--- Working data ---

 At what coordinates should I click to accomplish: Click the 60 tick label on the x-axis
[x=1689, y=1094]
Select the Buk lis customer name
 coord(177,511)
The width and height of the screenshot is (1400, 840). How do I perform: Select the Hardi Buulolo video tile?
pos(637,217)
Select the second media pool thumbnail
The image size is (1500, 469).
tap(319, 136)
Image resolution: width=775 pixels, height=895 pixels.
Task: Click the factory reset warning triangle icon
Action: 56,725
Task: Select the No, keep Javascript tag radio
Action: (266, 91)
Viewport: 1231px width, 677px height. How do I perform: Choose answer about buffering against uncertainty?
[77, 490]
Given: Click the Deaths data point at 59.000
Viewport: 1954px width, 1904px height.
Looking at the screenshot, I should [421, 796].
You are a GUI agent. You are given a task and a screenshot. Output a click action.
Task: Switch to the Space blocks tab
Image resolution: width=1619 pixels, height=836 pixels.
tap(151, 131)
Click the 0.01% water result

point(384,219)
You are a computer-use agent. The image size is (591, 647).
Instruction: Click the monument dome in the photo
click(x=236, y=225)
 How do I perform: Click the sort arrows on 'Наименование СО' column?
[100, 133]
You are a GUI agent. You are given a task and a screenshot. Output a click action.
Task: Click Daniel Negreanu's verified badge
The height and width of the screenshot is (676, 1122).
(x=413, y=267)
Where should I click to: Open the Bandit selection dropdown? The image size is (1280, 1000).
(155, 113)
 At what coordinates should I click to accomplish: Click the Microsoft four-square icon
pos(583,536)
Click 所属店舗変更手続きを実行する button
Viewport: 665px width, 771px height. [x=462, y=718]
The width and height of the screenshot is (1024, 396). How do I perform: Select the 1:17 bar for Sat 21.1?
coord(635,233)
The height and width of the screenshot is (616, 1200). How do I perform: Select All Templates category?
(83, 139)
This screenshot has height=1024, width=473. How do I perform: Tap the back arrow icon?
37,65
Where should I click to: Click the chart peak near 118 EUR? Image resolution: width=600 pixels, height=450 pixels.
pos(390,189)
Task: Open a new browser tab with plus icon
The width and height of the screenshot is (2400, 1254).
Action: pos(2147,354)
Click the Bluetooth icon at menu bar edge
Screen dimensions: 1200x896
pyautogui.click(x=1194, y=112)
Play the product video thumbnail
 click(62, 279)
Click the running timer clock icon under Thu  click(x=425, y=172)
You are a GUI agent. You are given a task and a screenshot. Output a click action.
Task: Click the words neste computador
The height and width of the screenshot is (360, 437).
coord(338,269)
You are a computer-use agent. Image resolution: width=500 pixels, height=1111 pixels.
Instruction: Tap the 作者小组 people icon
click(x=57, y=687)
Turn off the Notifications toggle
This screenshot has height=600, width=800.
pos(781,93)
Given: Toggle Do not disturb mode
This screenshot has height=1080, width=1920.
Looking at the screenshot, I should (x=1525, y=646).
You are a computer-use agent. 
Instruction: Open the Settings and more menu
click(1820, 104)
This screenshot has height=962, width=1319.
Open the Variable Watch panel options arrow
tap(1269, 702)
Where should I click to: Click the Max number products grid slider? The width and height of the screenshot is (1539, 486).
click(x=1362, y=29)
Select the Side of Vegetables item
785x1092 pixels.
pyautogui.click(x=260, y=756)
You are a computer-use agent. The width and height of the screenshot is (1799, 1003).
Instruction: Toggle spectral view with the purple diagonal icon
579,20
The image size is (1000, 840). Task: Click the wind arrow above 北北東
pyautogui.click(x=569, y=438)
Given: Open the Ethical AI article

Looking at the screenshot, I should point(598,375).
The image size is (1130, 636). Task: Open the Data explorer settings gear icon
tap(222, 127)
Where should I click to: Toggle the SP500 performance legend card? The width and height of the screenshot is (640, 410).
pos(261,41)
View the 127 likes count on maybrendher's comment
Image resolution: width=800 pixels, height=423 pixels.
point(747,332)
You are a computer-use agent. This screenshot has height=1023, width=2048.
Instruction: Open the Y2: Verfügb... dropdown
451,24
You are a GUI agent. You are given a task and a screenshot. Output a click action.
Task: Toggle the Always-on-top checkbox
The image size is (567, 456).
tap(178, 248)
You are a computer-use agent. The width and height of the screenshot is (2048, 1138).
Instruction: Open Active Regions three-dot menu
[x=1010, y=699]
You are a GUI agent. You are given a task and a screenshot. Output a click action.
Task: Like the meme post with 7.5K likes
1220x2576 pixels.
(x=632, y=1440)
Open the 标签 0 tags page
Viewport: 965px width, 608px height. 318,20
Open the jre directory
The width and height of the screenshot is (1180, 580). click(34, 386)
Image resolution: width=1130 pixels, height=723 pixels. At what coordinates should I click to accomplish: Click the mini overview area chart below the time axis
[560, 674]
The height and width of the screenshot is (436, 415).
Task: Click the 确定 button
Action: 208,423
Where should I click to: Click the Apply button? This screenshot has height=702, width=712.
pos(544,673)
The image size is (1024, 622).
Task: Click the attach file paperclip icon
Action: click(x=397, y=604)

---

_What needs to be done_
Copy the entire listing above line for line, without changing a single character.

_Final result_
 At what coordinates should I click to accomplish: Click the 60 tick label on the x-axis
[x=1689, y=1094]
Select the Buk lis customer name
 coord(177,511)
The width and height of the screenshot is (1400, 840). How do I perform: Select the Hardi Buulolo video tile?
pos(637,217)
Select the second media pool thumbnail
The image size is (1500, 469).
tap(319, 136)
Image resolution: width=775 pixels, height=895 pixels.
Task: Click the factory reset warning triangle icon
Action: 56,725
Task: Select the No, keep Javascript tag radio
Action: (266, 91)
Viewport: 1231px width, 677px height. How do I perform: Choose answer about buffering against uncertainty?
[77, 490]
Given: Click the Deaths data point at 59.000
Viewport: 1954px width, 1904px height.
Looking at the screenshot, I should [421, 796].
You are a GUI agent. You are given a task and a screenshot. Output a click action.
Task: Switch to the Space blocks tab
Image resolution: width=1619 pixels, height=836 pixels.
tap(151, 131)
Click the 0.01% water result

point(384,219)
You are a computer-use agent. The image size is (591, 647).
Instruction: Click the monument dome in the photo
click(x=236, y=225)
 How do I perform: Click the sort arrows on 'Наименование СО' column?
[100, 133]
You are a GUI agent. You are given a task and a screenshot. Output a click action.
Task: Click Daniel Negreanu's verified badge
The height and width of the screenshot is (676, 1122).
(x=413, y=267)
Where should I click to: Open the Bandit selection dropdown? The image size is (1280, 1000).
(155, 113)
 At what coordinates should I click to accomplish: Click the Microsoft four-square icon
pos(583,536)
Click 所属店舗変更手続きを実行する button
Viewport: 665px width, 771px height. [x=462, y=718]
The width and height of the screenshot is (1024, 396). How do I perform: Select the 1:17 bar for Sat 21.1?
coord(635,233)
The height and width of the screenshot is (616, 1200). How do I perform: Select All Templates category?
(83, 139)
This screenshot has height=1024, width=473. How do I perform: Tap the back arrow icon?
37,65
Where should I click to: Click the chart peak near 118 EUR? Image resolution: width=600 pixels, height=450 pixels.
pos(390,189)
Task: Open a new browser tab with plus icon
The width and height of the screenshot is (2400, 1254).
Action: pos(2147,354)
Click the Bluetooth icon at menu bar edge
Screen dimensions: 1200x896
pyautogui.click(x=1194, y=112)
Play the product video thumbnail
 click(62, 279)
Click the running timer clock icon under Thu  click(x=425, y=172)
You are a GUI agent. You are given a task and a screenshot. Output a click action.
Task: Click the words neste computador
The height and width of the screenshot is (360, 437).
coord(338,269)
You are a computer-use agent. Image resolution: width=500 pixels, height=1111 pixels.
Instruction: Tap the 作者小组 people icon
click(x=57, y=687)
Turn off the Notifications toggle
This screenshot has height=600, width=800.
pos(781,93)
Given: Toggle Do not disturb mode
This screenshot has height=1080, width=1920.
Looking at the screenshot, I should (x=1525, y=646).
You are a computer-use agent. 
Instruction: Open the Settings and more menu
click(1820, 104)
This screenshot has height=962, width=1319.
Open the Variable Watch panel options arrow
tap(1269, 702)
Where should I click to: Click the Max number products grid slider? The width and height of the screenshot is (1539, 486).
click(x=1362, y=29)
Select the Side of Vegetables item
785x1092 pixels.
pyautogui.click(x=260, y=756)
You are a computer-use agent. The width and height of the screenshot is (1799, 1003).
Instruction: Toggle spectral view with the purple diagonal icon
579,20
The image size is (1000, 840). Task: Click the wind arrow above 北北東
pyautogui.click(x=569, y=438)
Given: Open the Ethical AI article

Looking at the screenshot, I should point(598,375).
The image size is (1130, 636). Task: Open the Data explorer settings gear icon
tap(222, 127)
Where should I click to: Toggle the SP500 performance legend card? The width and height of the screenshot is (640, 410).
pos(261,41)
View the 127 likes count on maybrendher's comment
Image resolution: width=800 pixels, height=423 pixels.
point(747,332)
You are a computer-use agent. This screenshot has height=1023, width=2048.
Instruction: Open the Y2: Verfügb... dropdown
451,24
You are a GUI agent. You are given a task and a screenshot. Output a click action.
Task: Toggle the Always-on-top checkbox
The image size is (567, 456).
tap(178, 248)
You are a computer-use agent. The width and height of the screenshot is (2048, 1138).
Instruction: Open Active Regions three-dot menu
[x=1010, y=699]
You are a GUI agent. You are given a task and a screenshot. Output a click action.
Task: Like the meme post with 7.5K likes
1220x2576 pixels.
(x=632, y=1440)
Open the 标签 0 tags page
Viewport: 965px width, 608px height. 318,20
Open the jre directory
The width and height of the screenshot is (1180, 580). click(34, 386)
Image resolution: width=1130 pixels, height=723 pixels. At what coordinates should I click to accomplish: Click the mini overview area chart below the time axis
[560, 674]
The height and width of the screenshot is (436, 415).
Task: Click the 确定 button
Action: 208,423
Where should I click to: Click the Apply button? This screenshot has height=702, width=712.
pos(544,673)
The image size is (1024, 622).
Task: Click the attach file paperclip icon
Action: click(x=397, y=604)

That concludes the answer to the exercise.